§ **ASSIGNED TASK**:
Pull out every line below that holds the word "computer".

Source data:

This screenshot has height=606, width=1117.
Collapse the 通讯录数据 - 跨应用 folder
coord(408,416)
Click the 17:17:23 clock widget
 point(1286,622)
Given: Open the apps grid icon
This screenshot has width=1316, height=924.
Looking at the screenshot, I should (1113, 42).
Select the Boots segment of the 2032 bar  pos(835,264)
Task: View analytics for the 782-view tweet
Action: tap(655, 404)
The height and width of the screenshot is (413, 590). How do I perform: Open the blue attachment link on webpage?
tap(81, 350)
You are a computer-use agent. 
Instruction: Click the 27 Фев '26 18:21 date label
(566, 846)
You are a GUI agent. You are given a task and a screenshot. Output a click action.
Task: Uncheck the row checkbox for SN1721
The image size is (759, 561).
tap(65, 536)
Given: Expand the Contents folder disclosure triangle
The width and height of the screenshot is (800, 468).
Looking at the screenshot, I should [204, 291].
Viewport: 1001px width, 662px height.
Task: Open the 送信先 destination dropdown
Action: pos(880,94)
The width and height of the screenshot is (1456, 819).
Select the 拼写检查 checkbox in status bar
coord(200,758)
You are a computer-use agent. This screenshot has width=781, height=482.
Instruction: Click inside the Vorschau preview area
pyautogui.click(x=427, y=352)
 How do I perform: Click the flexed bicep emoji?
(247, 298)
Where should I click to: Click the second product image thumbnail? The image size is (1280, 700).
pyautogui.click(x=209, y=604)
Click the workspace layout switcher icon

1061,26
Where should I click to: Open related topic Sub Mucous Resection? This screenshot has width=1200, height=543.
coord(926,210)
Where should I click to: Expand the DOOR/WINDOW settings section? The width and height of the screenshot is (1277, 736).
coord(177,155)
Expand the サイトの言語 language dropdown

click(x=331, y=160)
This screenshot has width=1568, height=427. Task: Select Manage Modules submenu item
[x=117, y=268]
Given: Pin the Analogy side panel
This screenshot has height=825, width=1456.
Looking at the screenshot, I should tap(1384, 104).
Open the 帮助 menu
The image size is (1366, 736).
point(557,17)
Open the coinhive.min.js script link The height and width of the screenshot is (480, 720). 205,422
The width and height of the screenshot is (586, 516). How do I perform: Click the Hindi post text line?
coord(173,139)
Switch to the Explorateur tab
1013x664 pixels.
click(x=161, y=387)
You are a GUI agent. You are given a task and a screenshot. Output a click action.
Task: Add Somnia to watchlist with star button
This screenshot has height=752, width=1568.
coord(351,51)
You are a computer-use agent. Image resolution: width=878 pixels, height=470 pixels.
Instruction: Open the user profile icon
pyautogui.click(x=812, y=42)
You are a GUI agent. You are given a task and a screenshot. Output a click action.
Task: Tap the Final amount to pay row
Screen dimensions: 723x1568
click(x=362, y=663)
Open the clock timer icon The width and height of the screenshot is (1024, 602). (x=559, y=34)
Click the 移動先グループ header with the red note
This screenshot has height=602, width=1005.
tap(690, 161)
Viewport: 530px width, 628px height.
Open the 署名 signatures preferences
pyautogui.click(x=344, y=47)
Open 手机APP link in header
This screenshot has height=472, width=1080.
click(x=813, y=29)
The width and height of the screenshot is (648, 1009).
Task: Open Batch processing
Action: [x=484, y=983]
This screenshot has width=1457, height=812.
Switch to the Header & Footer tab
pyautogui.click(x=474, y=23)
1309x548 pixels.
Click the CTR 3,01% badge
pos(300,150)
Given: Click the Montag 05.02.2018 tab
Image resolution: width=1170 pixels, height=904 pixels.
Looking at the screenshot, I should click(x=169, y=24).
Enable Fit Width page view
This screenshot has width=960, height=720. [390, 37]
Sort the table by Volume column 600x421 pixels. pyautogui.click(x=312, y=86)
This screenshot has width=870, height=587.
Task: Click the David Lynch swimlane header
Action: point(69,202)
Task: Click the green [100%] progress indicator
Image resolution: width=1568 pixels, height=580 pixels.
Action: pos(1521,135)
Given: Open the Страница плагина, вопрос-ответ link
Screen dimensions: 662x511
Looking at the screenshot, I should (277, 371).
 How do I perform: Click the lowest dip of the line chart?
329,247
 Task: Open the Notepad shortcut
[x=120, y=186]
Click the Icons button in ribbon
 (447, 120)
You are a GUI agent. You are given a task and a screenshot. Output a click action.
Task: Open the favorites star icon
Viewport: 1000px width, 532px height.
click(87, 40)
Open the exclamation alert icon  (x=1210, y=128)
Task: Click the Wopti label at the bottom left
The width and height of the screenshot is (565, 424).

§ **WRITTEN REPLY**:
You are a computer-use agent. 
You are a computer-use agent. This screenshot has width=781, height=482.
You are a computer-use agent. Image resolution: width=878 pixels, height=470 pixels.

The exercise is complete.